Le taux de chômage est utile pour les macroéconomistes, car il détermine le degré de fiction moyen sur le marché de l'emploi. Il permet de savoir si l'inflation est proche ou non, il permet d'ajuster les politiques monétaires et fiscales. Il est également utile pour les spécialistes du marché du travail qui analysent le chômage frictionnel. Au plein emploi, le taux de chômage sera plus élevé dans une économie où on change souvent de travail, ou dans une économie où on met deux mois à retrouver un emploi plutôt qu'un mois. Les implications ne sont pas les mêmes selon les cas. Par exemple, il peut être souhaitable d'accepter un chômage frictionnel plus élevé si cela laisse le temps aux chômeurs de trouver une meilleure adéquation entre leurs compétences et leur travail. 

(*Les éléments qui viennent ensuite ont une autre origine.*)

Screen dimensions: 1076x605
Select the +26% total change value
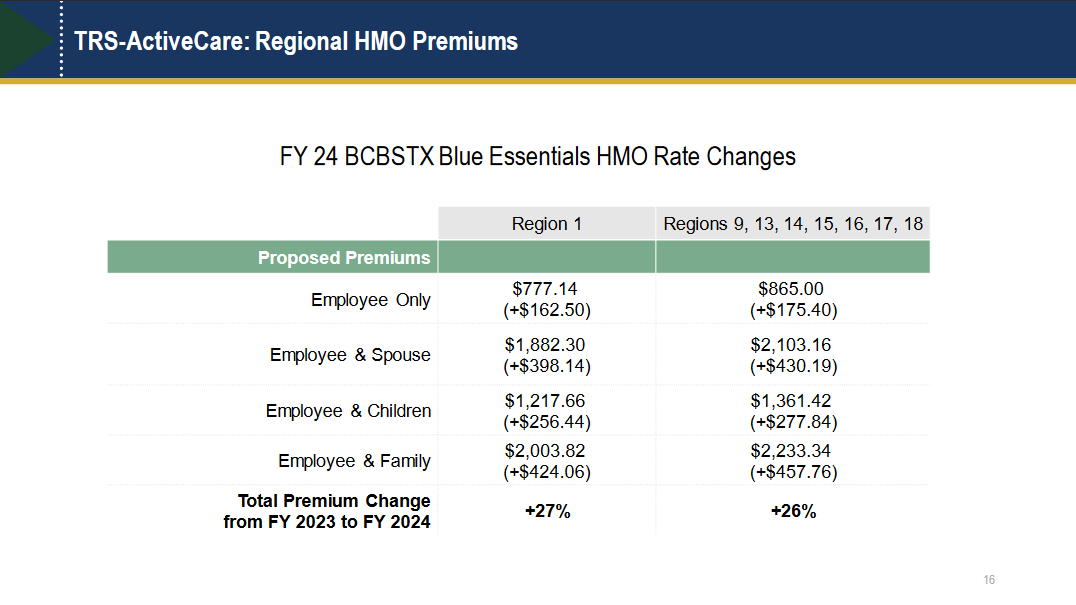[x=793, y=511]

Mais le taux de chômage (ou le nombre de chômeurs) est presque sûrement inutile pour tout un chacun parce qu'on le calcule rarement par secteur, ce qui est le seul indicateur utile pour prendre des décisions professionnelles (si je démissionne vais-je retrouver facilement un emploi? quel est mon pouvoir de négociation pour une augmentation? dois-je accepter ce travail pour lequel je suis sur-qualifié?). 

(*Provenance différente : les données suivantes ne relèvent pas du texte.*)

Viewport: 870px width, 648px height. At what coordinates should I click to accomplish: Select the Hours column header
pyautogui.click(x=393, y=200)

5) Si on étudie une grandeur économique, savoir si on parle de flux ou de stock. 

Le PIB, c'est la somme des revenus des gens. C'est un flux qui arrive chaque année. La dette, c'est un stock. Tout le monde sait ce que cela veut dire "j'ai eu une augmentation de 10% cette année". Cela veut dire que la croissance du PIB de l'économie "moi" est de 10%. De la même manière, si je gagne 20 000 euros annuels et que je suis endetté pour 150 000 euros auprès de la banque, mon ratio de dette est de 150/20 = 750%. Je sais, ça a l'air bête, mais vous n'imaginez pas le nombre d'articles qui ont l'air de confondre flux et stocks.  

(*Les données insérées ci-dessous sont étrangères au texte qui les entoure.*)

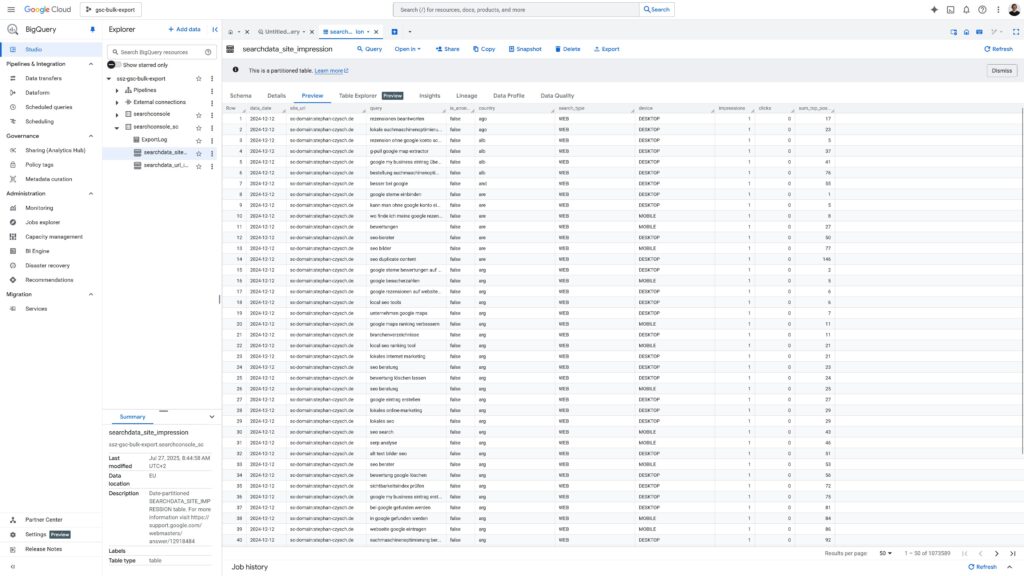Image resolution: width=1024 pixels, height=576 pixels.
Task: Open the notifications bell
Action: pos(966,9)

6) Pour les comparaisons dans le temps et l'espace, préférer les indices aux taux de croissance. 

Partons de ce tableau recensant les taux de croissance dans les 28 pays de l'Union Européenne depuis 2006. 

Source : Eurostat (base 2005). 
C'est indigeste et si je suis journaliste, il faut que j'en résume la substantifique moelle. On peut faire dire beaucoup de choses à ce tableau. Que la France a connu une des plus faibles récessions en 2008/2009. Que la France stagne depuis 2012. 

Finalement, que veut savoir le français? D'abord si ça va bien, ensuite comment se sentent les copains, et enfin si ça va aller mieux. Pour les deux premières questions, ce n'est pas la peine de chercher à comparer des taux de croissance, il suffit de regarder la croissance cumulée du PIB/hab depuis la crise : 

Source : The Economist
Donc ça ne va pas mieux en France, puisque le revenu moyen est encore plus bas qu'en 2007. Les copains ne sont pas en forme, sauf l'Allemagne. Le Royaume-Uni est à peu près au niveau de l'Espagne mais commence à sortir de l'ornière, l'Italie décroche depuis 2012 et l'Irlande s'est stabilisée plus de 10% plus bas qu'en 2007. Pour l'avenir, bien malin celui qui le devinera. 

PS : si je gagne 1000 en 2012, 2013 et 2014, mon revenu stagne pendant trois ans. Si mon voisin gagne 1000 puis 800, puis 1000, son revenu baisse de 20% et augmente de 25%. Sa croissance moyenne (arithmétique) est de 2.5% par an, la mienne de 0%. Lequel des deux est dans la meilleure situation?